I sincerely reckon that traffic wardens are nice folks. I received a lovely comment from one today about my driving. I got back to the car and they'd written me a note saying 'Parking Fine". These days, a little bit of observing etiquette, civility and servitude goes a long way.
When Boris Becker was sentenced to two and a half years in the nick for tax fraud, he asked the judge, “Exactly how many months is that?” The judge replied: “That's thirty, love...”
Fascinating Fact: Fat chance and slim chance mean the same thing.
Exactly 40 years ago today, I asked my childhood sweetheart, my best friend and the most gorgeous woman in the whole wide world to marry me. All three of them said: “No!”
Late one evening, the priest asked Superman to investigate a strange noise beneath the church. Superman told him in no uncertain terms: “There’s no way I’m going near that crypt tonight!”

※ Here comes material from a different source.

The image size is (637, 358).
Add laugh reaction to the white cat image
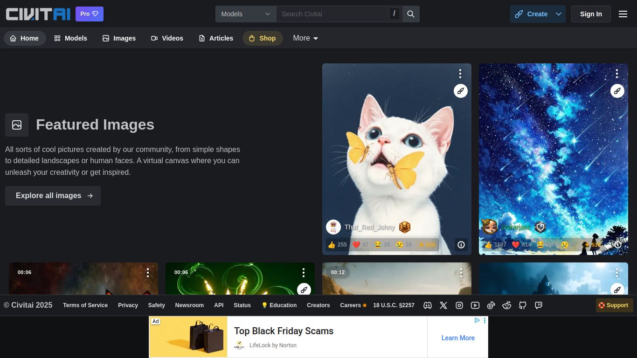(382, 245)
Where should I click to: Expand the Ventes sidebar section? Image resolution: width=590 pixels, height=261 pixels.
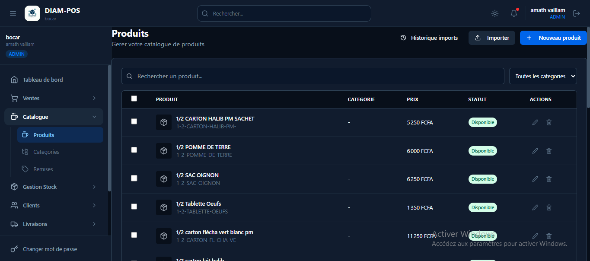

A funeral service was being held for a woman who has just passed away. At the end of the service, the pallbearers are carrying the casket out when they accidentally bump into a wall, jarring the casket. They hear a faint moan. They open the casket and find that the woman is actually still alive! She lives for twenty more years, and then dies. Once again, a ceremony is held, and at the end of it, the pallbearers are again carrying out the casket. As they carry the casket towards the door, the husband shouts: "Watch that wall!"
It's was so cold last week, I opened the wardrobe door and my jacket had my overcoat on.
A little girl asked her mother, "How did the human race appear?" The mother answered, "God made Adam and Eve and they had children, and so was all mankind made...” Two days later the girl asked her father the same question... The father answered, "Many years ago there were monkeys from which the human race evolved." The confused girl returned to her mother and said, "Mummy how is it possible that you told me the human race was created by God, and Dad said they descended from primates?" The mother answered, "Well, dear, it is very simple. I told you about my side of the family and your father told you about his."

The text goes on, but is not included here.